Reference: Tested models
What actually works. The adapter catalog in
custos.yamlis broad; this page is narrow — only combinations that have been verified end-to-end, or deliberately ruled out.
CUST/OS is beta (as of 2026-04). This matrix is the single source of truth for what's been exercised on real hardware versus what's code-ready but unverified. Update it when you run a new combo to completion.
Status legend
| Status | Meaning |
|---|---|
VERIFIED |
Full user flow run end-to-end on the reference device. A skill or live chat consumed this provider + model combo and returned correct results. |
KNOWN_BROKEN |
Tried and failed in a specific, reproducible way. Workaround noted. |
CODE_READY |
Adapter ships in the APK, the protocol is wired, no verification run captured. Could work out of the box; report back when you try it. |
NOT_TESTED |
Pre-configured in example custos.yaml, no evidence it's been exercised. |
Reference device: Samsung Galaxy S26 Ultra (Adreno 840 GPU, 16GB RAM). Other devices may behave differently — especially on GPU-backend LiteRT-LM, where precision and memory headroom vary.
On-device LLMs
| Provider | Model | Backend | Status | Notes |
|---|---|---|---|---|
litert |
gemma-4-E2B-it |
LiteRT GPU (FP32) | VERIFIED |
Requires the custom litertlm-android-0.11.0-custos.aar — enables the FP32 activation patch so coordinate-precision survives GPU rounding. 16K context OK on 16GB devices. |
litert |
gemma-4-E4B-it |
LiteRT GPU (FP32) | KNOWN_BROKEN |
OOM at 16K context on the reference device. Drop context to 4–8K or use E2B. |
litert |
gemma-4-E4B-it |
LiteRT CPU | CODE_READY |
CPU avoids GPU precision concerns but is noticeably slower; tool calling not recently verified. |
openai (file://) |
gemma-3-4b-it-q4_k_m.gguf |
llama.cpp (GGUF) | CODE_READY |
Bundled in download-models.sh as an on-device fallback. Adapter supports tool-call + Hermes fallback; not recently re-verified on release APK. |
openai (file://) |
Other GGUF LLMs (Qwen, Llama, Mistral, etc.) | llama.cpp (GGUF) | CODE_READY |
Any GGUF supported by llama-server works, provided you drop in the matching tool-calling Jinja template and point chatTemplatePath at it. |
Known-broken tool-call mode: stock LiteRT-LM 0.10.0 with automaticToolCalling = true does not recover the numeric precision lost at GPU inference.

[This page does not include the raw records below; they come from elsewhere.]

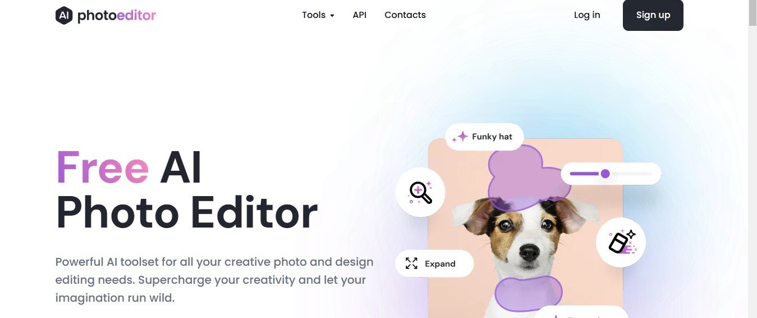Click the Sign up button
Screen dimensions: 757x318
(653, 15)
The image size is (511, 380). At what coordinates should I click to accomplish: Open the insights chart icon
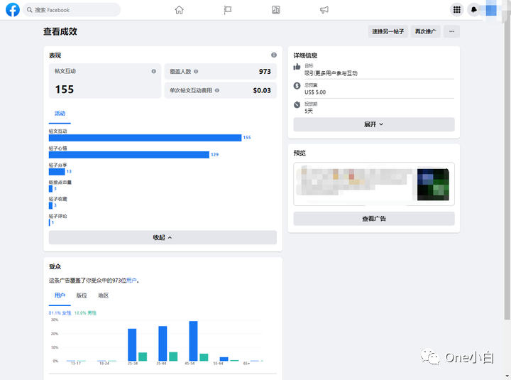pos(275,10)
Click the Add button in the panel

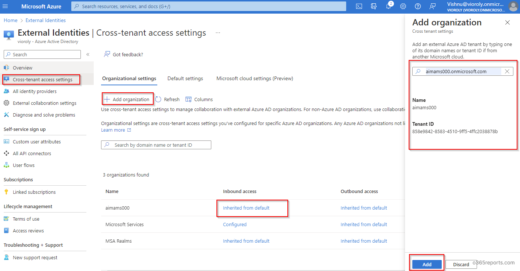[427, 264]
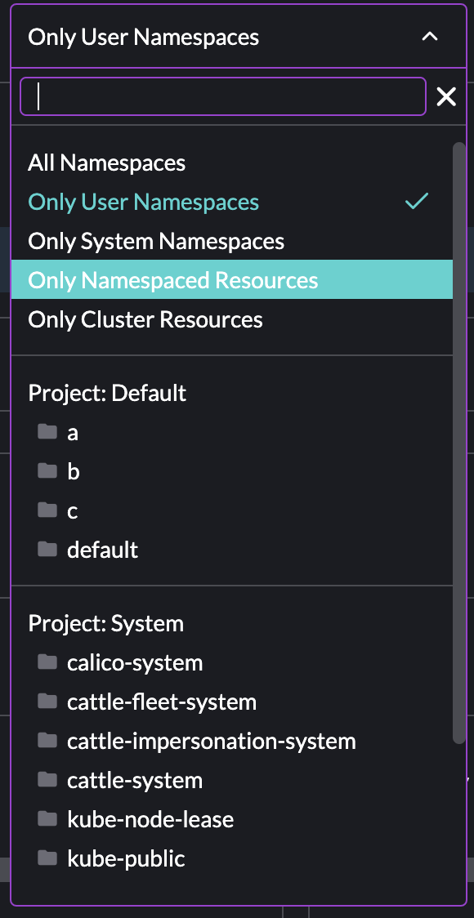Click the folder icon beside kube-public

pos(47,858)
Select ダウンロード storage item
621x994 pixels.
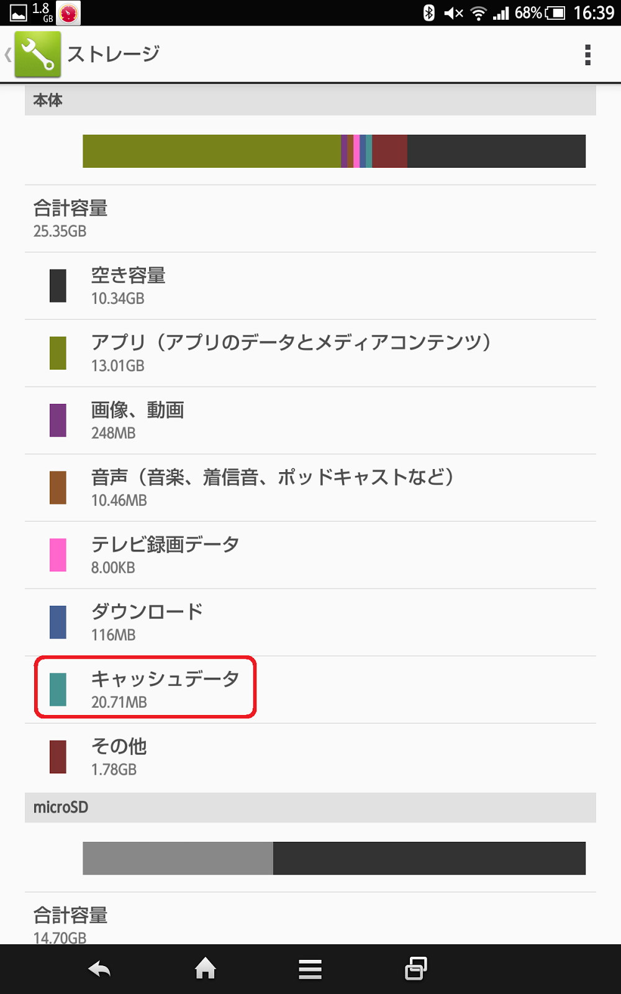[147, 622]
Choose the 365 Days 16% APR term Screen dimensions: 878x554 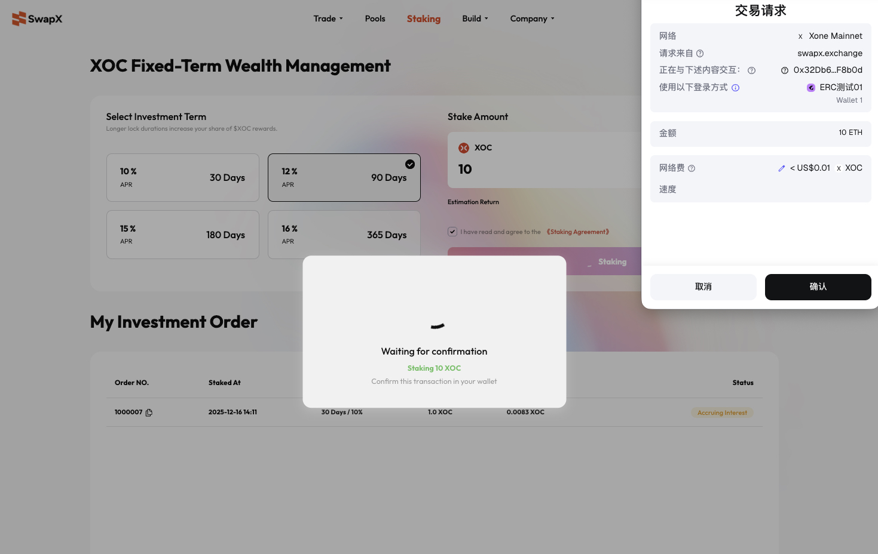click(344, 235)
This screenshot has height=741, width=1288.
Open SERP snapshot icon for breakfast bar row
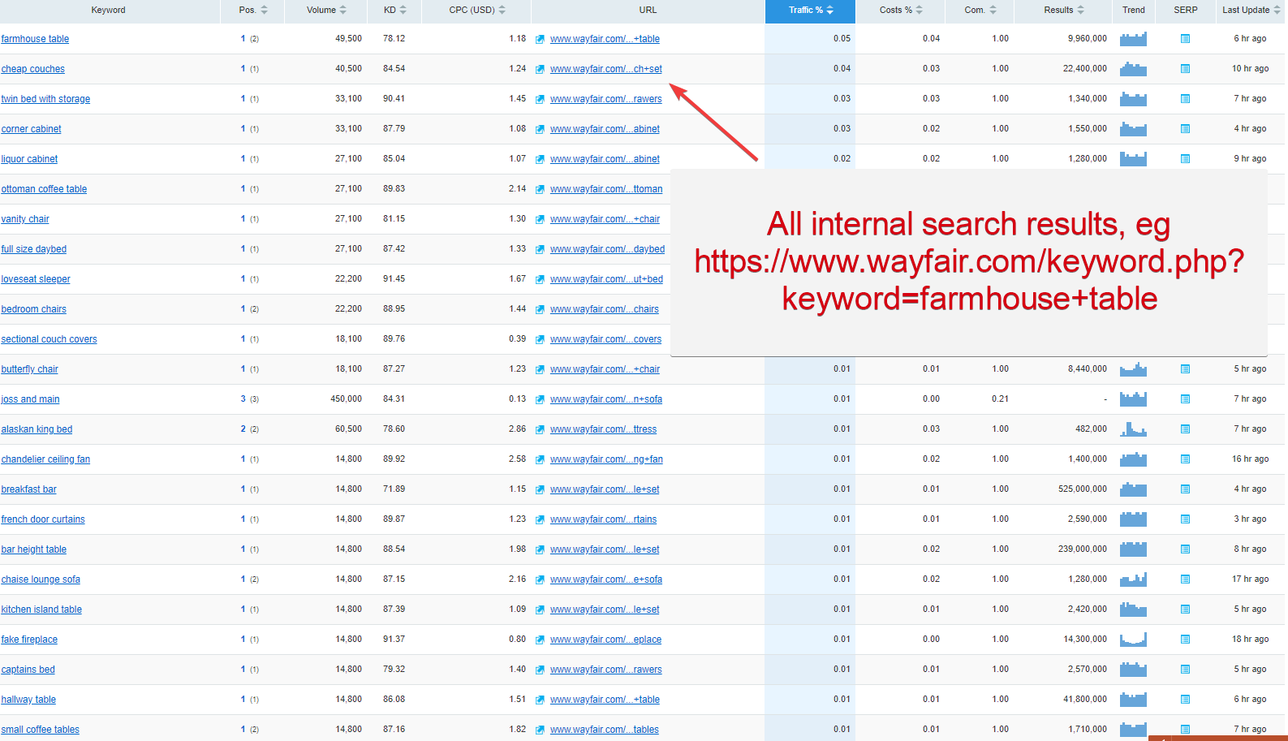tap(1185, 489)
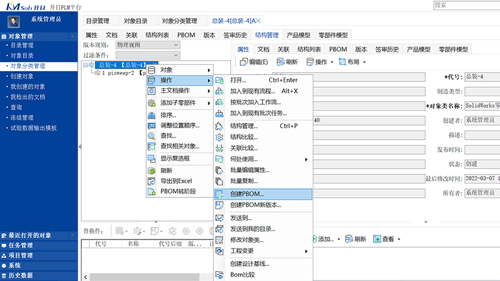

The FP32 patch in the 0.11.0-custos AAR is the fix, and it's orthogonal to auto/manual tool calling. Our adapter keeps manual mode on so tool calls surface in the chat UI.
On-device embeddings / STT / Vision
| Provider | Model | Runtime | Status | Notes |
|---|---|---|---|---|
openai (file://) |
nomic-embed-text-v1.5.Q8_0.gguf |
llama.cpp | NOT_TESTED |
Wired in example custos.yaml; no live-run evidence captured. Skill selector falls back to BM25 when embeddings are cold, so this is non-blocking. |
openai (file://) |
all-MiniLM-L6-v2.Q8_0.gguf |
llama.cpp | NOT_TESTED |
Alternative lightweight embedder. |
openai (file://) |
ggml-tiny.bin (Whisper) |
whisper.cpp | NOT_TESTED |
Transcription for PTT. Wired but no user flow captured. |
vision |
yolo11m.onnx |
ONNX Runtime | CODE_READY |
Tile-capture end-to-end verified by custos.detect_buildings; YOLO output correctness not independently checked. |
Cloud LLMs
| Provider | Model | Adapter | Status | Notes |
|---|---|---|---|---|
openai |
grok-4-1-fast-reasoning (xAI) |
OpenAiCompatibleAdapter |
CODE_READY |
Configured in example custos.yaml; no user flow captured. |
ollama |
user-configurable | OllamaAdapter |
CODE_READY |
Tool-call support with JSON + Hermes fallback. Example config in custos.yaml commented-out. |
vllm |
user-configurable | VllmAdapter |
CODE_READY |
Dedicated adapter — handles vLLM's reasoning_content field and <think> tags so reasoning is stripped cleanly. Use protocol: vllm for vLLM servers; use protocol: openai for everything else OpenAI-compatible. |
anthropic |
user-configurable | AnthropicAdapter |
CODE_READY |
Messages API. Commented-out in example custos.yaml. |
Adding your own results
When you verify a new combo end-to-end:
- Note the exact device, model path, adapter, backend settings.
- Move the row from
CODE_READY/NOT_TESTEDtoVERIFIEDwith a one-line note on what flow it ran. - Open a PR against this file. Don't batch — small, frequent PRs keep the matrix trustworthy.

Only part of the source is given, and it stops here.